In silico and functional characterization of the promoter of a Eucalyptus secondary cell wall associated cellulose synthase gene (EgCesA1)

Background Cellulose is an important biopolymer produced by all plants and is used in a number of different industries, including for pulp and paper production. Cellulose is deposited into the plant cell wall by a large membranebound protein complex, which is composed of different cellulose synthase (CESA) proteins. The cellulose content and pattern of deposition in plant cell walls is highly variable depending on the function of the cell. All plant cells have a thin primary cell wall, but a number of plant cell types, including xylem cells, also deposit a secondary cell wall to give these tissues mechanical strength required to perform their function. Different cellulose synthase (CesA) genes have been shown to be involved in the deposition of primary and secondary walls.
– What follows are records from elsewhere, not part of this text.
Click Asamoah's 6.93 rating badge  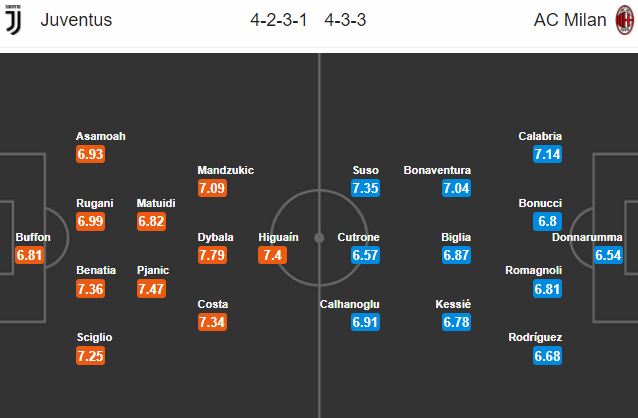coord(91,155)
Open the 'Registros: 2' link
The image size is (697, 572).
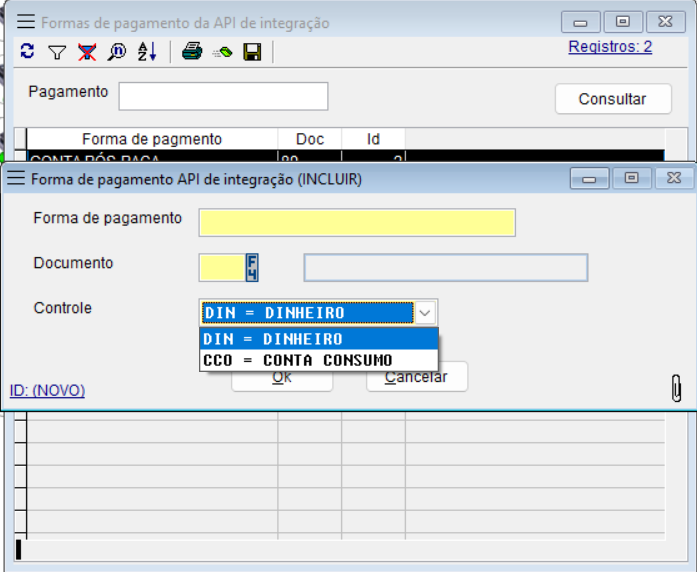pyautogui.click(x=610, y=47)
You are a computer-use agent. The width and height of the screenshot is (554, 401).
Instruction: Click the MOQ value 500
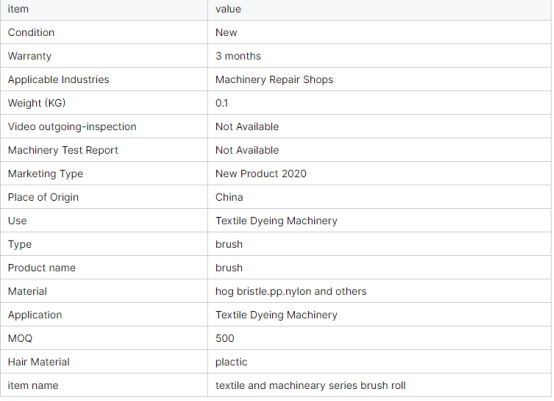(225, 338)
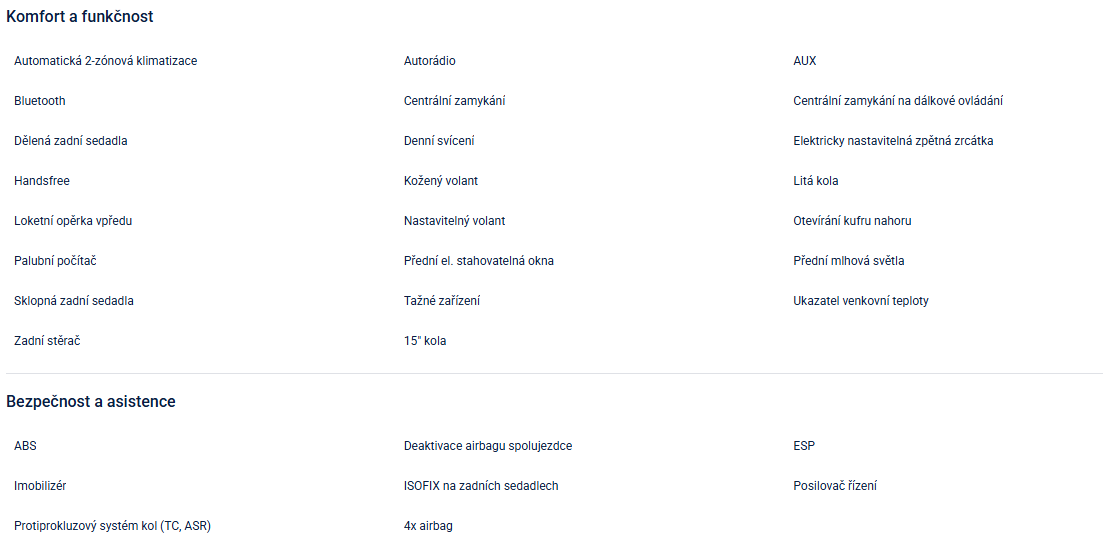The height and width of the screenshot is (536, 1103).
Task: Click Přední el. stahovatelná okna
Action: click(x=478, y=261)
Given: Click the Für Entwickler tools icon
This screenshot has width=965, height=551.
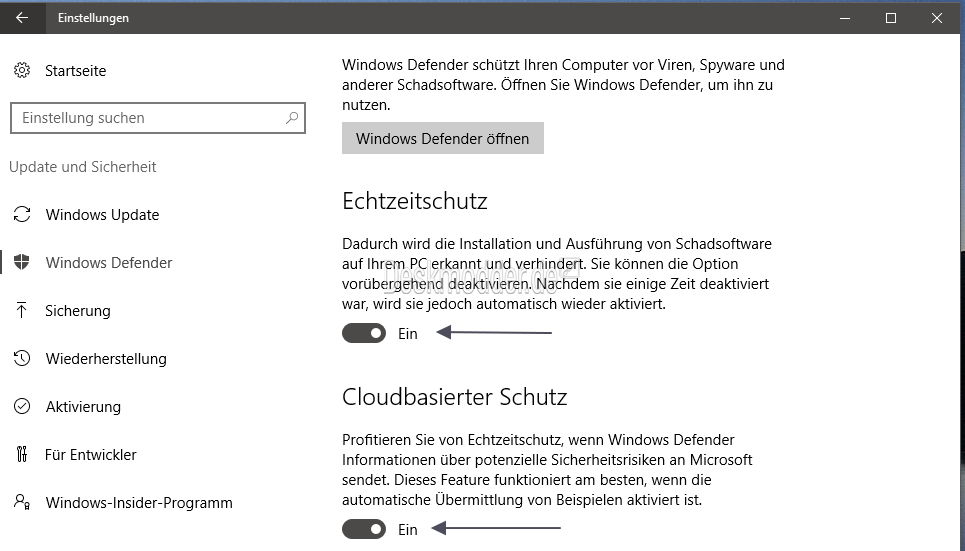Looking at the screenshot, I should [22, 454].
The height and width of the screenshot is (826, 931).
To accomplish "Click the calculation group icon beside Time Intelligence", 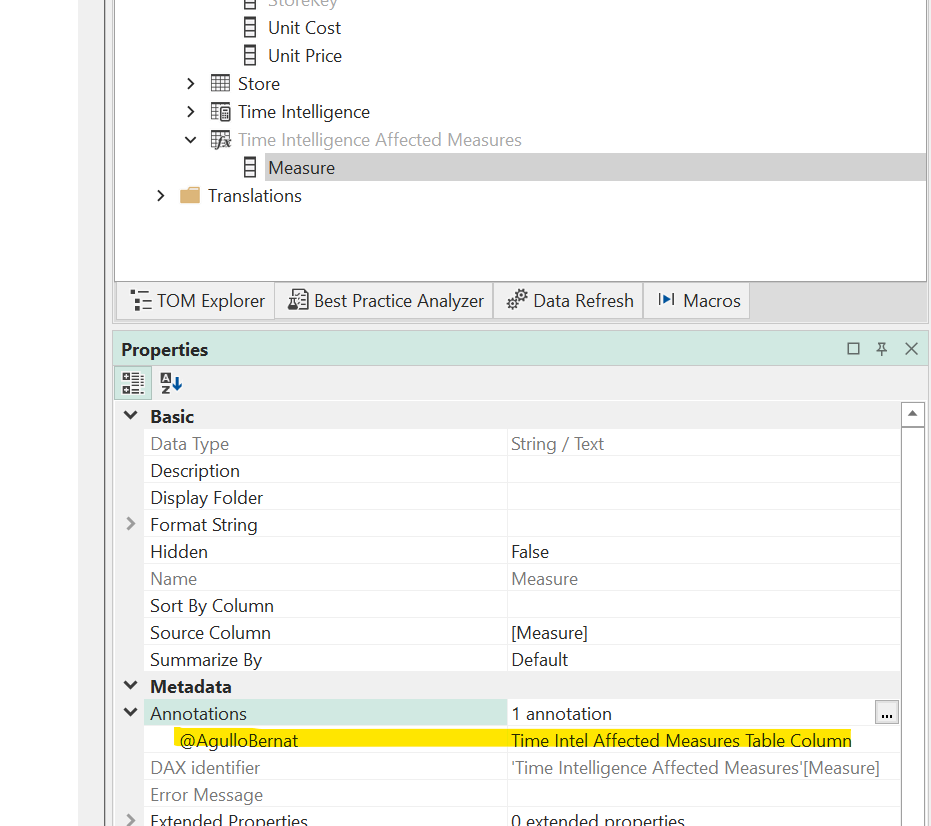I will [219, 111].
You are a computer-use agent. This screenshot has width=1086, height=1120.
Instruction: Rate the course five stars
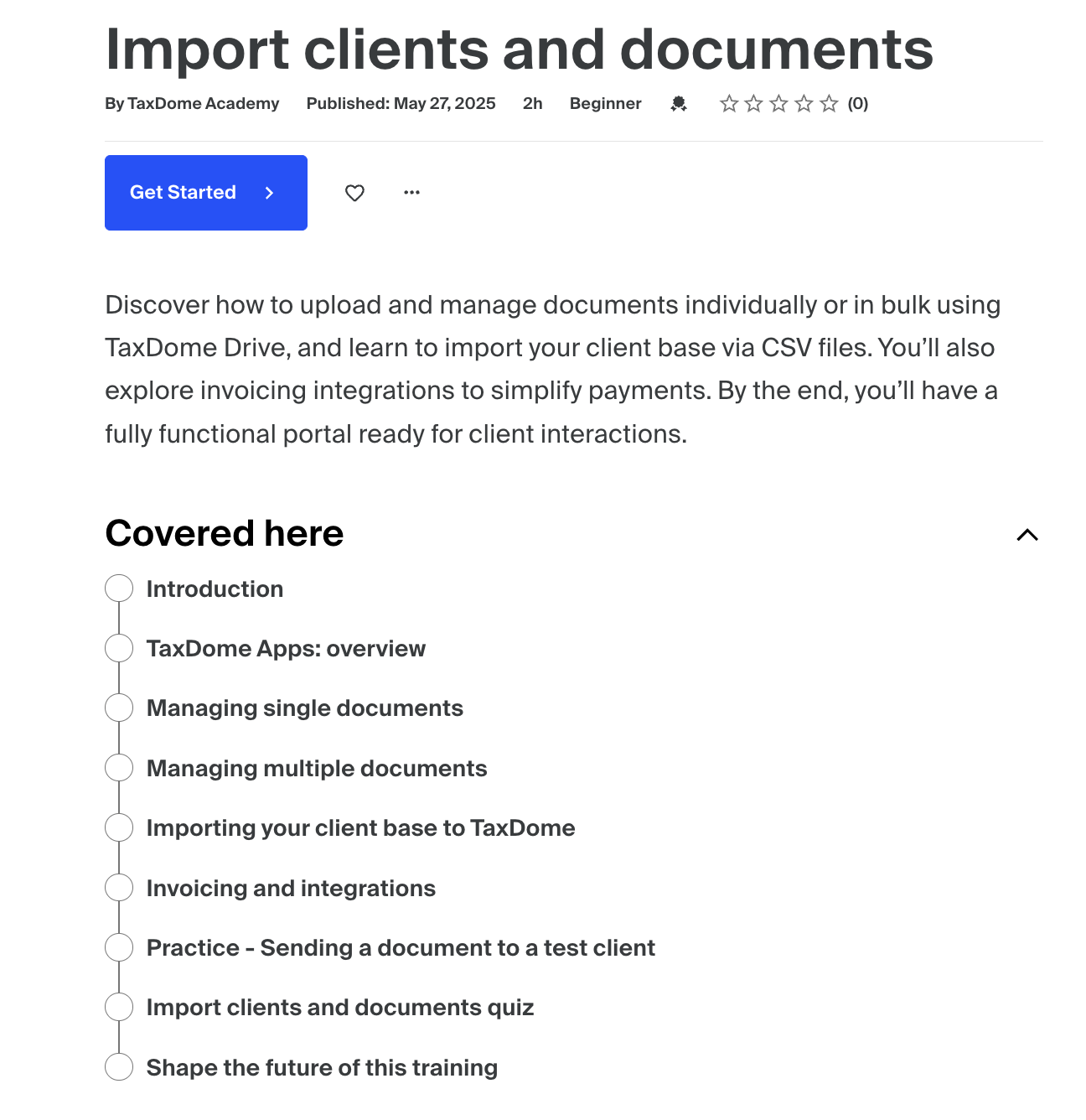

In Arabidopsis, three CesA (AtCesA4, 7 and 8) genes have consistently been associated with cells depositing secondary cell walls, while a different set of CesA genes have been shown to function during primary cell wall formation [Reviewed in 1]. These findings have been mirrored by studies of CesA gene orthologs in Populus and Eucalyptus[2-4]. While there have been a number of studies on CesA genes and their functions, much less is known about the regulation of these genes. In a previous study, we investigated the promoters of CesA genes involved in primary and secondary cell wall formation by performing a phylogenetic footprinting analysis to identify cis-elements conserved in the promoters from orthologous Arabidopsis, Populus and Eucalyptus cellulose synthase genes [5]. We identified a number of putative cis-regulatory elements that may play a role in the regulation of cellulose biosynthesis during primary and secondary cell wall formation. In the current study our aim is to further validate the ciselements identified in the CesA gene promoters by investigating their conservation across different Eucalyptus species and to determine the regulatory function of these promoter regions and the proteins which bind to them.